Mission to Horatius
- First edition cover
- Author: Mack Reynolds
- Illustrator: Sparky Moore
- Language: English
- Genre: Science fiction
- Publisher: Whitman
- Publication date: 1968
- Publication place: United States
- Media type: Print (Hardcover)
- Pages: 210
- OCLC: 40742101

= Mission to Horatius =

Book by Mack Reynolds

Mission to Horatius is a novel based on the American science fiction television series Star Trek: The Original Series. It was published in 1968 by Whitman, and was the first original novel based on the series. The first novel for adult audiences, Spock Must Die!, was not published until February 1970. Mission to Horatius details the adventures of the crew of the U.S.S. Enterprise investigating where a distress signal had originated, resulting in them engaging with several different human colonies.

The novel was written by Mack Reynolds, and was Whitman's only original fiction based on the series. The producers of Star Trek had issues with the book, as they were concerned that it was dull and poorly written, in addition to containing offensive descriptions of both Sulu and Uhura. Gene Roddenberry intervened, stating that he would rather call off the publishing deal than see the property harmed. It was corrected, but Roddenberry was still dissatisfied with the novel. As Whitman had gone out of business years earlier, Pocket Books was able to re-publish the book in celebration of holding the Star Trek license for 20 years.

==Plot synopsis==
The U.S.S. Enterprise is headed to Starbase 12 for shore leave, supplies and repairs. Food is running low and the engines need servicing. A distress signal diverts the ship to a solar system on the outer edge of explored space. Upon hearing of the emergency mission, Dr. McCoy expresses his concern about the mental health of the crew to Kirk. In Dr. McCoy's opinion, the Enterprise has been on patrol for such a long time that the crew is in danger of developing a form of space madness known as cafard.

Upon reaching the NGC 400 solar system, the Enterprise crew comes across three planets populated by different human settlers who had been unhappy with the social or political order of Earth. One planet has reverted to a Stone Age state, another has a mid-20th century technology while the third maintains a level of technology capable of space travel and advanced weaponry.

Kirk and crew must determine who sent a distress signal and the nature of the emergency. Along the way, they encounter a warrior society, a planet where drugs are used to control the general population and a culture consisting of an elite class with clones handling the day-to-day chores required by society.

==Production==
The first works of fiction based in the Star Trek universe were the Star Trek comic books, which began publication in 1967. These were followed the same year by short story adaptations of the episodes of Star Trek published by Bantam Books and written by James Blish. Mission to Horatius became the first original fiction published in novel form based on the Star Trek series when it was published in hardcover by Whitman in 1968, and the only novel to be published while Star Trek was still being broadcast.
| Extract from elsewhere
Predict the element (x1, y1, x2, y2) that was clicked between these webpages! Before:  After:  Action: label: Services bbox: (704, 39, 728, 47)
It was written by Mack Reynolds, and illustrated by Sparky Moore.

Issues with the novel were first raised with the producers of the television show by John Meredyth Lucas, who contacted both Desilu Business Affairs and Gene Roddenberry, warning them that the novel was "not technically in bad taste, but is extremely dull, and even considering the juvenile market, badly written". He added that it contained several inaccuracies including describing Vulcans as Vulcanians, and an issue with Spock quoting poetry. There were concerns that Sulu had been described as a "bland faced, small oriental" and Uhura was called a "negress" and sings a spiritual. Roddenberry wrote of his concern with the project on November 14, 1967, to Desilu Business Affairs, saying he agreed with Lucas' comments, and that Star Trek "is a valuable property worth protecting and I personally would rather blow a deal like this than see the property harmed." Despite corrections, Roddenberry wrote a five-page dissection of Mission to Horatius describing what he felt was wrong with the novel.

The first original Star Trek novel for adults, Spock Must Die!, was not published until February 1970. While Whitman did not publish any other Star Trek novels, it did publish coloring books based on the series. Mission to Horatius was reprinted as a facsimile edition by Pocket Books in February 1999 to ostensibly celebrate the publisher's 20th anniversary as a Star Trek licensee. Editor John J. Ordover stated, when interviewed for Jeff Ayers' Voyages of Imagination, that it was reprinted for fun, and when pitched, he had explained Paramount Studios held the rights to the book as Whitman had gone out of business. He added "It was selling for $50 at conventions. So why not do a reissue? It was the first Star Trek novel ever done and the first one I read." Pocket Books bought a second-hand copy from science fiction author Dayton Ward to complete the reproduction.

==Reviews==
Most reviews are mediocre although criticism of plot developments or characterizations are usually muted by an acknowledgment of the book being aimed at younger readers.